For instance, Santa Claus was REAL. There was no doubt in my mind. I'm sure the Tooth Fairy and the Easter Bunny held a piece of my heart as well (the pay-off was never as good), but do you remember that feeling at Christmas? You'd work so hard on a Christmas list sharing the Sears catalog with your sister. You'd write the sweetest most polite letter Santa had ever seen. Then on Christmas morning you'd run into the living room to see the Christmas tree surrounded by WAY more presents than were there the night before? And he knew what to get you. And the milk and cookies and carrots for Rudolph were gone. One year we even got official badges from Santa, with ribbons and everything. That was overwhelming. Exciting and awe inspiring. And slightly unsettling- how did this man get into the house? And how did he get into all of the houses in your neighborhood, town, state? How did he get all of those houses in one night?

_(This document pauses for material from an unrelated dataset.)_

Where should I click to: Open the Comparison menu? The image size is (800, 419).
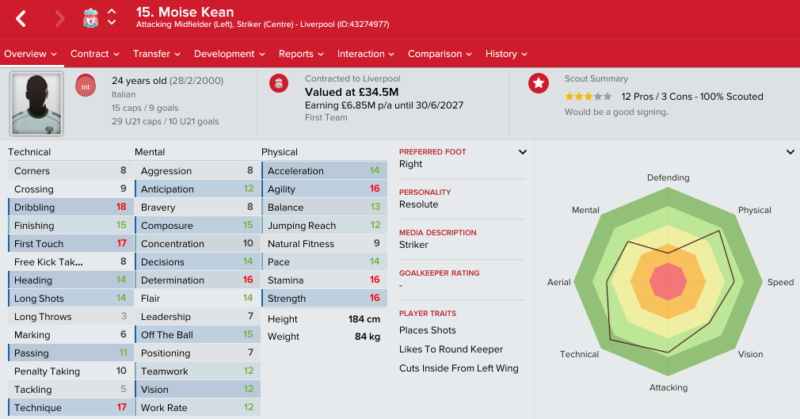click(440, 54)
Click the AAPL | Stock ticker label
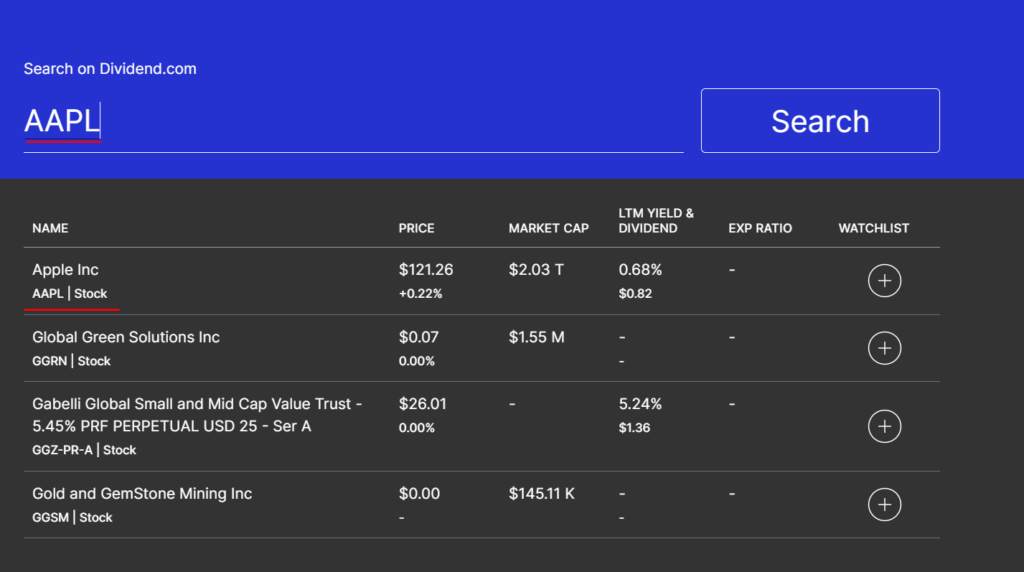 coord(70,294)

And how did he get all of that stuff into those stockings? I remember when I had to get up in the middle of the night on Christmas Eve to pee. I had to tip-toe straight past the stockings and I tried not to look (I was a weird kid- I never looked for hidden presents before Christmas either), but I could see these HUGE candy canes coming out of the tops of the stockings. Santa had already been! How did he do that? I slept in a room not 12 feet from the spot, and I hadn't heard anything.

It might have been the next Christmas (all I know is we were in the same house) when I swear I knew when Santa arrived. That was the most excited about Christmas I have ever been in my entire life. I was probably 6 or 7 years old, and I could hardly sleep from being so wound up. I just lay there tossing and turning, and I promise I didn't sleep all night. In the middle of the night there wasn't a sound in the house. All of the sudden I heard a pop and saw a flash of light through the slats in my door (we had those folding louvered doors in that house). And I just KNEW it was Santa. We didn't have a chimney, so why wouldn't he come to the kitchen? I was too scared to get up and look. Good little children were sleeping this late at night, naughty little children were spying on Santa. I wanted presents. And I didn't hear a sound or see anything after that, but the next morning the presents were there. (And looking back on that I'll bet I was a real joy to be with for the rest of the day. A ray of sunshine even.)

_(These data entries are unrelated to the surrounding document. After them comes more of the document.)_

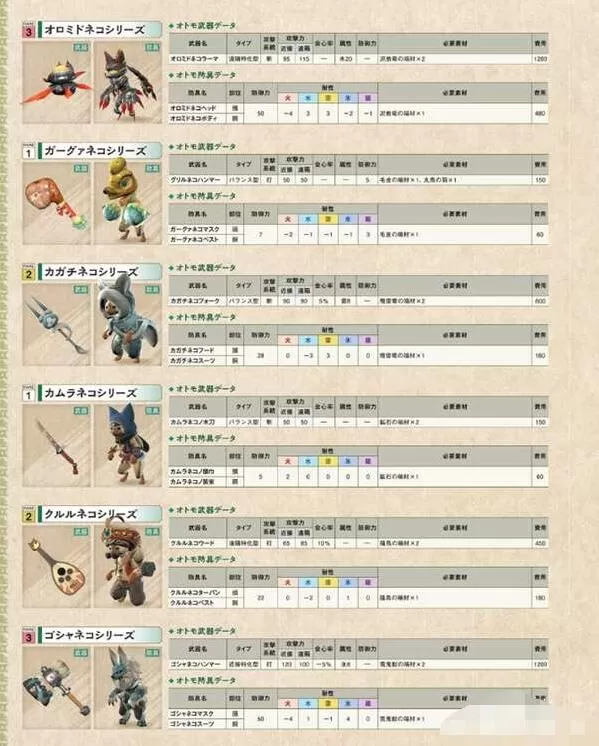
Task: Open the カガチネコ fork weapon picture
Action: (x=56, y=325)
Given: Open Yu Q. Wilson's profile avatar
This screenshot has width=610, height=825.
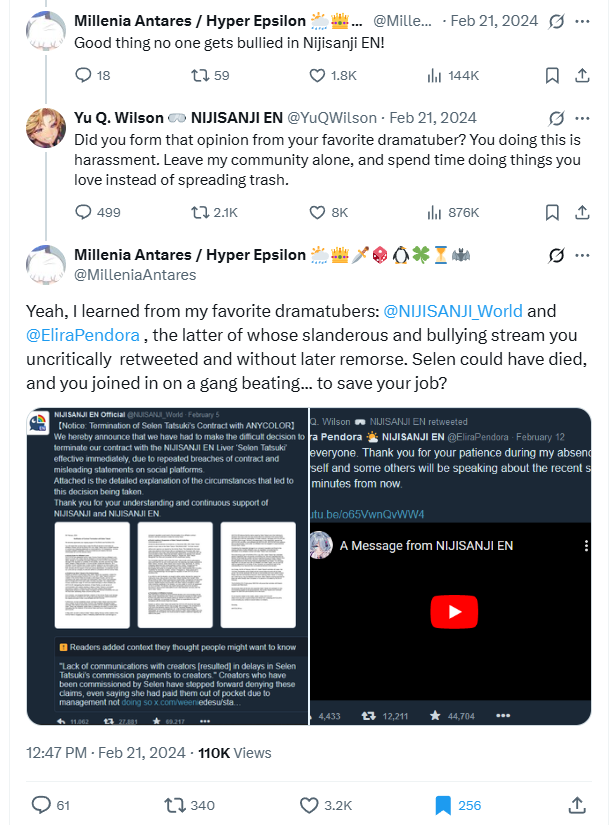Looking at the screenshot, I should coord(46,128).
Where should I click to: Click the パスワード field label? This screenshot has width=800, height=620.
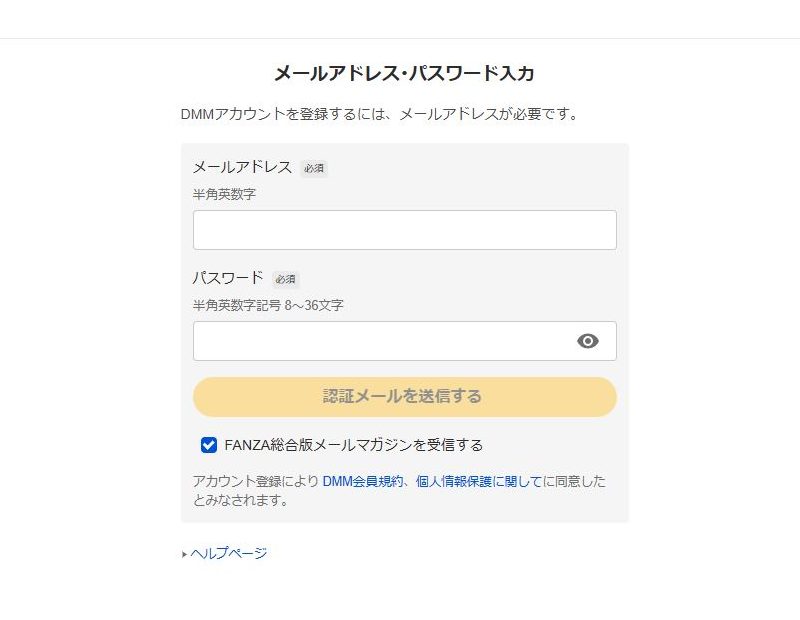228,278
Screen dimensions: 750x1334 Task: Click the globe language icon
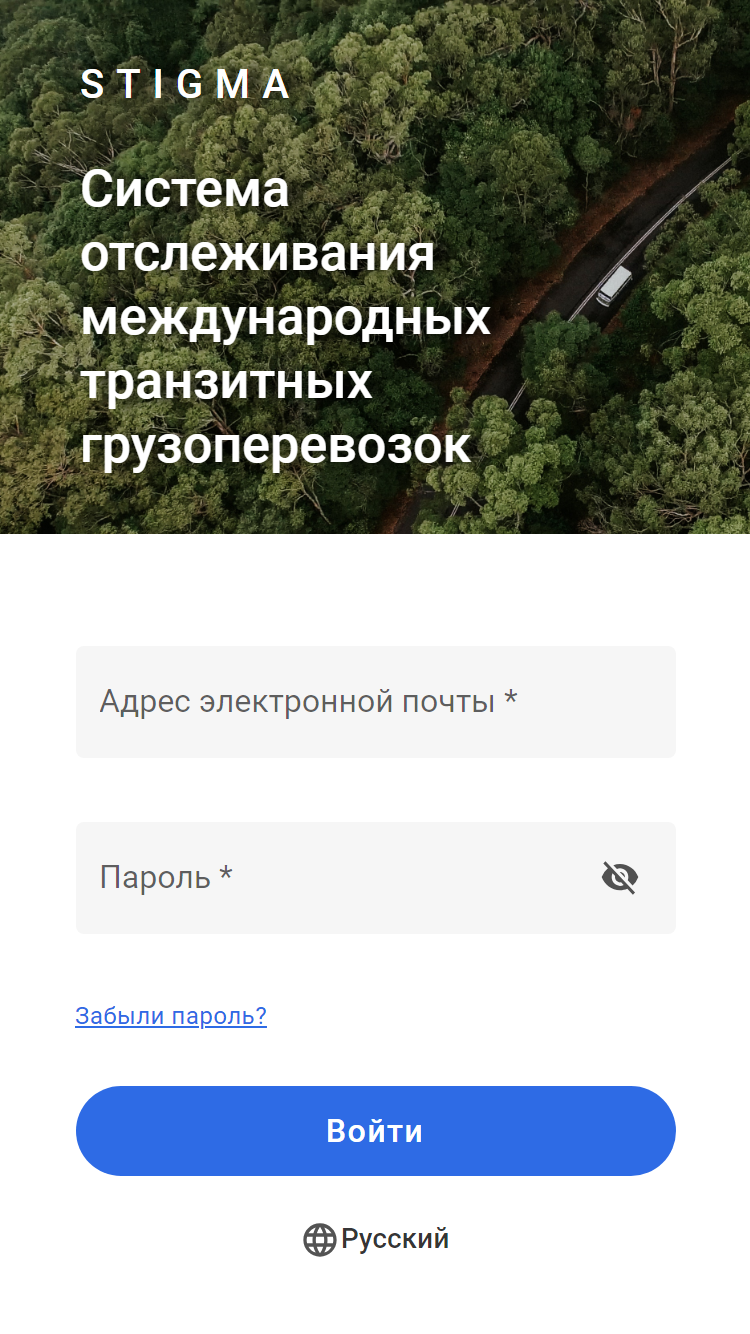pos(319,1240)
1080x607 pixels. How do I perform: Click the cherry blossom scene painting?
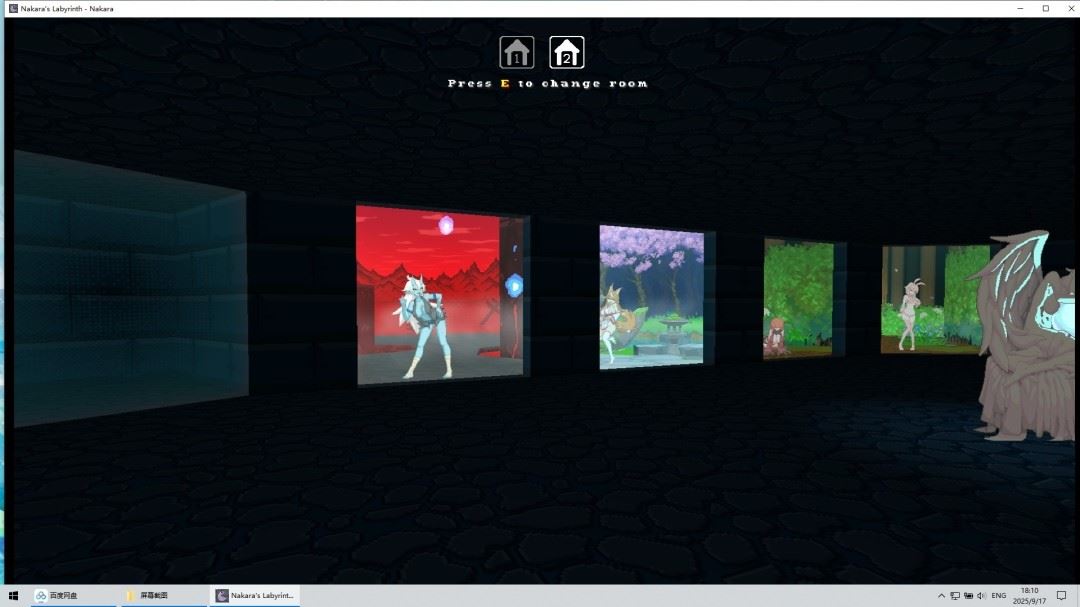click(x=651, y=296)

A couple of years before that my sister and I heard bells behind our apartment building. Whoa.

This is what makes me want to have kids- I want to see that magic again. Maybe some people get it with religion. I'm sure a lot of people on drugs want it back. Sometimes it's almost there when MHM and I are cuddling and he'll tickle me and I'll laugh until it hurts because there is love and happiness and laughter and a little of that magic that was in me a long time ago. But back when I was little it wasn't unusual, it was every day and it was real.

Maybe that will be my New Year's Resolution, to find the magic (of course not with pharmaceutical help). There is magic in the small things, I just have to be willing to see it.

PS If you didn't grow up in a Christian household (heathens!) I'm not sure what would impart the same sense of wonder.

PPS The concept of heathens is funny.

1 comment:

Heather Meadows said...

This was a really good post.

A couple years ago, I was headed home to visit my family in Kentucky. My brother asked me if I would get a certain balloon and bring it to his son. Apparently he had let a balloon slip away. My brother thought it would be neat to tell him that the balloon went all the way to Georgia to find me, and I then brought it back to him.

For some reason I felt very uncomfortable about this idea, so I refused to do it.

I don't know if I've become hyper-logical or what, but it just felt like I would be lying to my nephew, and I never want to do that.

But as I look back on it, I wonder: what would it have really hurt? Why does it still make me uncomfortable to think about it? If I had kids, would I tell them Santa Claus was real?